International Islamic terrorism is not new to Africa. Though the current-level of America’s commitment to fighting terrorists in Africa is, which is why American forces have increasingly found themselves operating in, above, and off-the-coast-of the continent. And why the U.S. Defense Department recently stood up its new unified combatant command, the U.S. Africa Command (AFRICOM).

Currently AFRICOM is a subordinate command of the U.S. European Command (EUCOM). But if all goes as planned, AFRICOM will become a fully operational independent combatant command in October of this year.

AFRICOM is long overdue.

For centuries, the continent has been a breeding ground for corrupt dictatorships, slave traders, thieves, smugglers, pirates, child soldiery, and various and sundry guerrilla armies. For the past 20 years, it also has become a haven for international terrorists.

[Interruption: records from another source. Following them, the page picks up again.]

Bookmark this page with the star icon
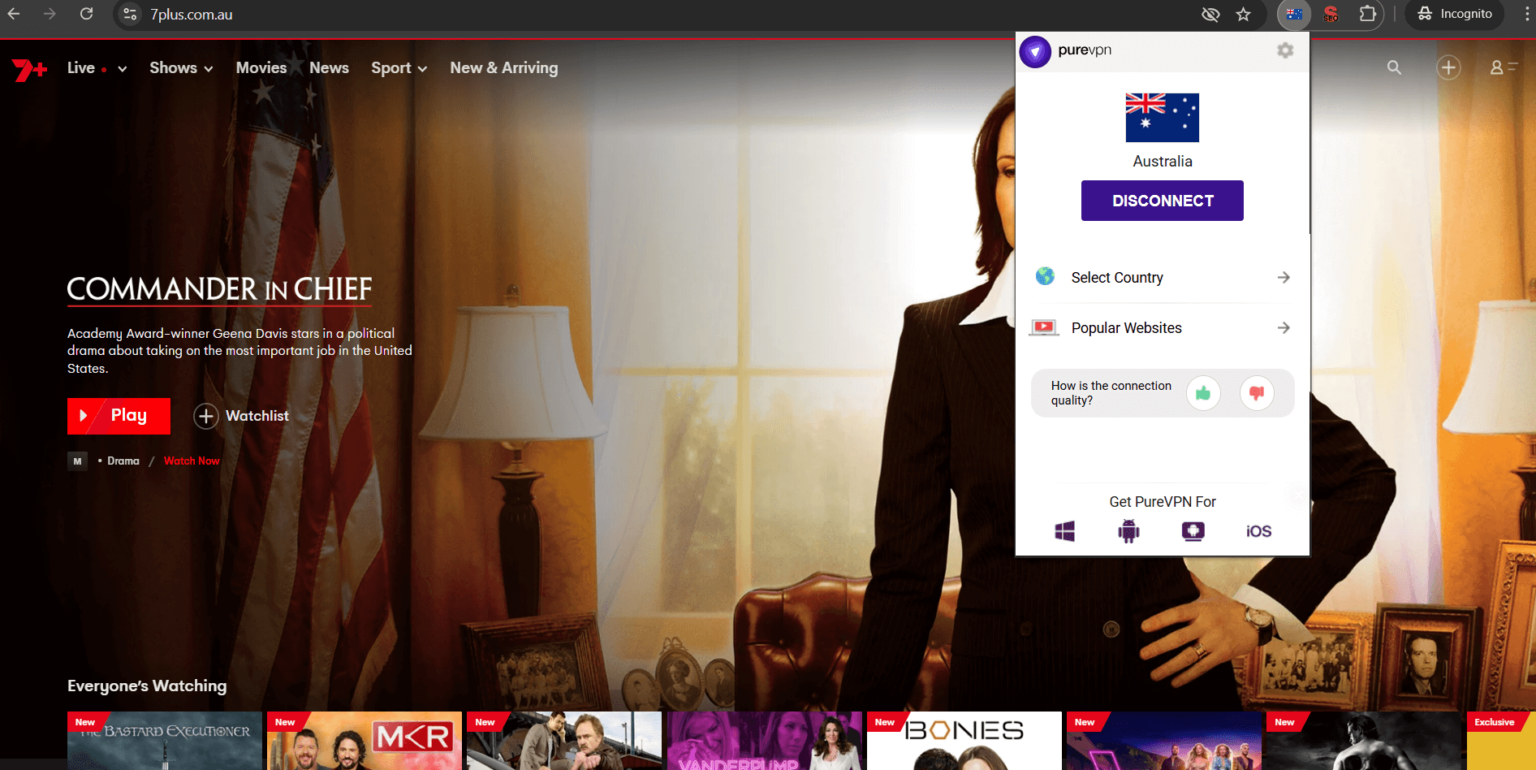Viewport: 1536px width, 770px height. pyautogui.click(x=1243, y=14)
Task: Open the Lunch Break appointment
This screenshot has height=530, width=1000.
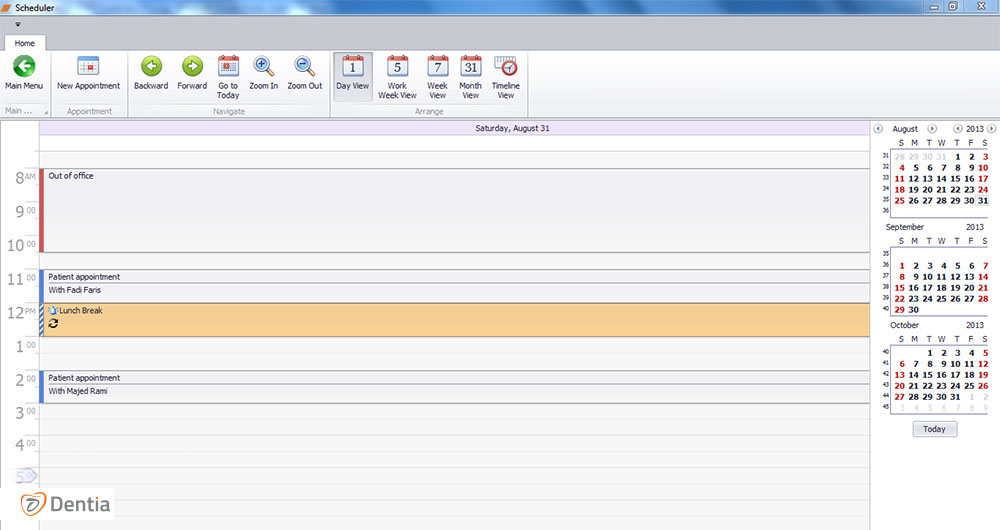Action: point(450,319)
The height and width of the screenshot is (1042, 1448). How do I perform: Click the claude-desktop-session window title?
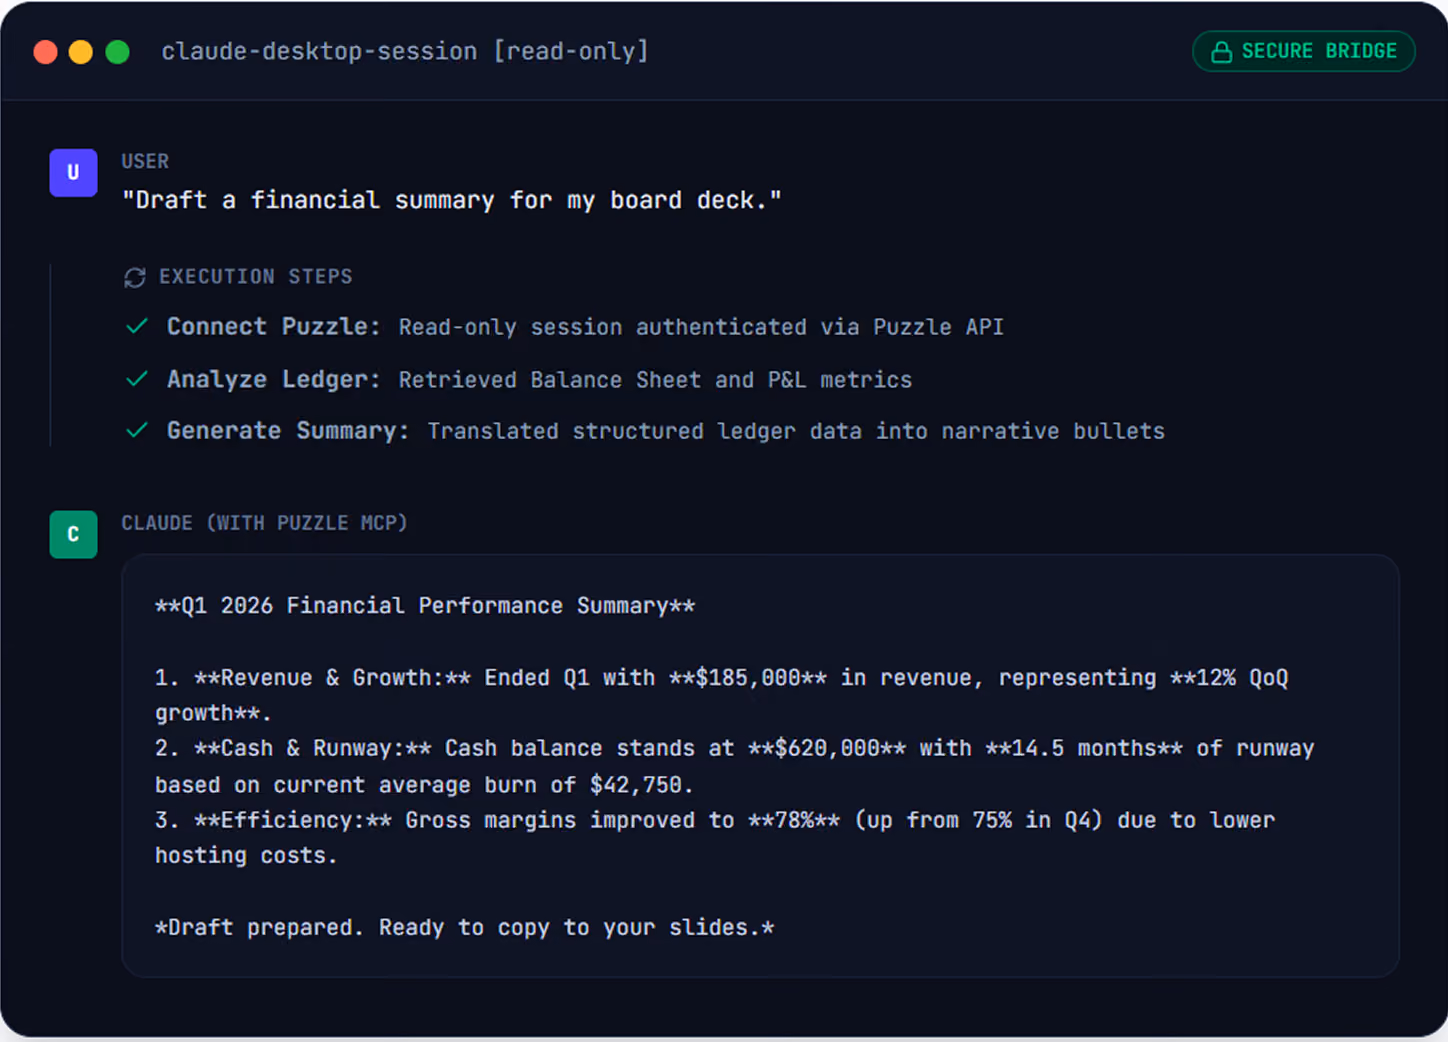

“I think we’ve recognized that weak states and ungoverned spaces provide not only a safe haven for terrorists to take refuge, but also an opportunity to exploit economic and political marginalization on the part of local peoples to recruit, and to build up an infrastructure,” says Pham. “Africa -- perhaps more so than any other region of the world -- has these vast ungoverned spaces.”

According to Pham, many of the existing states within Africa “though well-meaning” lack the capacity to control 100 percent of their national territory.

Examples of these dangerous vacuums may be found in Somalia where Monday’s attacks took place (The Somali capital, Mogadishu, was the site of the terrible 1993 Battle of Mogadishu, brutal factional fighting has taken place since, and heavily armed pirates have for years prowled Somali waters).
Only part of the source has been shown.